The final results are in.

It appears Staples led the state in snowfall, at least on Monday.

Staples residents started digging out Monday after 19 inches of snow. Duluth measured 18.2 inches.

Duluth's Roger Truscott says it's been a battle keeping up with the snow in Duluth, where Monday's 18.2 inches of white stuff broke a daily record for Jan. 26.

"Lots of shoveling and snowblowing and plowing," Truscott said. Despite the work load, the outdoor enthusiast and snowmobiler was thrilled.

 

Bryn (left) and Tatum Williams got a push from their father, Dale, as the duo slid down a hill in Staples Monday. Twenty inches of fresh snow fell, closing schools and creating a winter playground. (Dispatch Photos by Steve Kohls)

"It needs to be like this every year," Truscott said. "If you don't like the snow, there's a place called Florida."

A winter storm finally began to mosey out of Minnesota on Tuesday, after two days of snow dumping that amounted from 2 feet of snow in the state's northeastern portions to over 7 inches in the Twin Cities.

The National Weather Service reported Duluth's 18.2 inches of snow on Monday broke a 1916 mark of 4.1 inches for the day.

In other notable amounts since the storm's start Sunday, the weather service said New York Mills reported 17 inches, Little Falls received 14 inches, Detroit Lakes had 13 inches, St. Cloud got 8.5 inches while the Twin Cites weather service office in Chanhassen reported 7.6 inches.

But the heaviest snows were on the higher elevations in the northeast part of the state along Lake Superior.

 

A pair of horses walked through the heavy snow in a pasture east of Staples.

The weather service said the Duluth International Airport reported 24.8 inches of snow by Monday evening. And the 23.2 inches that fell before 4 p.m. was the third-heaviest 24-hour snow total on record in Duluth. The record was 25.4 inches set from Dec. 5-6, 1950.

Lower-elevation areas, such as downtown Duluth, received only 6-to-8 inches of snow, less than half the hilltop totals. The storm deposited anywhere from 11 to 20 inches in the Brainerd area of central Minnesota.

In St. Cloud, Phil Rogosheske was beside himself with the mounds of new snow. The grooming coordinator for the Nordic Ski Club of Central Minnesota said this is the winter he's been waiting for.

"I have to curb my enthusiasm," Rogosheske said. "I feel a little like Howard Dean after the Iowa caucuses."

The heavy snow caused more than 100 schools and school districts to either cancel or delay classes for Monday.

 

Joseph Amador dove for cover in the 20 inches of fresh snow in Staples Monday as his friend Elbert Gillespie showered him with handfuls of snow.

At least three deaths were attributed to the storm in Minnesota.

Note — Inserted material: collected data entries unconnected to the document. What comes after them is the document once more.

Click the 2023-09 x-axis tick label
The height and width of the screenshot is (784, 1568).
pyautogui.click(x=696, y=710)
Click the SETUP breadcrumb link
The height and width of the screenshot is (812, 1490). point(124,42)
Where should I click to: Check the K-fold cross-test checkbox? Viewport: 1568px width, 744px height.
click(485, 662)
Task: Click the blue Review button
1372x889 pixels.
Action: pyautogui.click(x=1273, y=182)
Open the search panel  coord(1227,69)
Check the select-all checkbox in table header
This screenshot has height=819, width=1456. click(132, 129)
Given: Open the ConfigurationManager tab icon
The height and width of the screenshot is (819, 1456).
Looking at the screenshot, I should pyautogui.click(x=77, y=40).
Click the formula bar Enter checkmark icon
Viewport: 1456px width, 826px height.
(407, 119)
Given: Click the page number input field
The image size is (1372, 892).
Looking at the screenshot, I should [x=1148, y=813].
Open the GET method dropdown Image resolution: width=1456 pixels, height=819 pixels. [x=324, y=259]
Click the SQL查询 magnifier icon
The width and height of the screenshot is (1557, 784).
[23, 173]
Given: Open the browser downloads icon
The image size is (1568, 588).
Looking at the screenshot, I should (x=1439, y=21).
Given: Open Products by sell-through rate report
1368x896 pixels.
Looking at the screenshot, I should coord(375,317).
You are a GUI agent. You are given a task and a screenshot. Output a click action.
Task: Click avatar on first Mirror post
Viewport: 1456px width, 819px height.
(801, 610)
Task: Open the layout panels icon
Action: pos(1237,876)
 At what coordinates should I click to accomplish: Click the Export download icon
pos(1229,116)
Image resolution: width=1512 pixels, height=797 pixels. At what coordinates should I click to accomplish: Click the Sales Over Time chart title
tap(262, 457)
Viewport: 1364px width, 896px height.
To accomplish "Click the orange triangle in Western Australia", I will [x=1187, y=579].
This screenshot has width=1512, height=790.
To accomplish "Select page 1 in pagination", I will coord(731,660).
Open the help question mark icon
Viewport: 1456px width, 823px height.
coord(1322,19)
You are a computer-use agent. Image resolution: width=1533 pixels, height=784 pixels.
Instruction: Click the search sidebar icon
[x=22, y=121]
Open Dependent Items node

On Monday morning, a man in Oakport Township, which is north of Moorhead, became tangled in his small tractor as he was plowing snow from his driveway. The man, who was not identified, died at the scene, according to the Clay County sheriff's office.

A North Dakota man died Monday when a semi crossed the median on U.S. Interstate 94 near Monticello and crashed head-on into his car. Atilla Norman Noble, 65, of Crystal, N.D., died in the accident, which happened about 10:20 a.m. A passenger in his car, Mary Beth Noble, 62, was in serious condition. The State Patrol report didn't say whether they were husband and wife. The driver of the semi was not injured.

On Sunday, a pickup truck driven by Susan Herbert, 50, of Rush City, slid on the ice and crashed into an SUV that had slowed down because of heavy traffic, killing Herbert.

The accident, on southbound Interstate 35 near North Branch, which is about 40 miles north of St. Paul, caused a chain-reaction that injured four other people.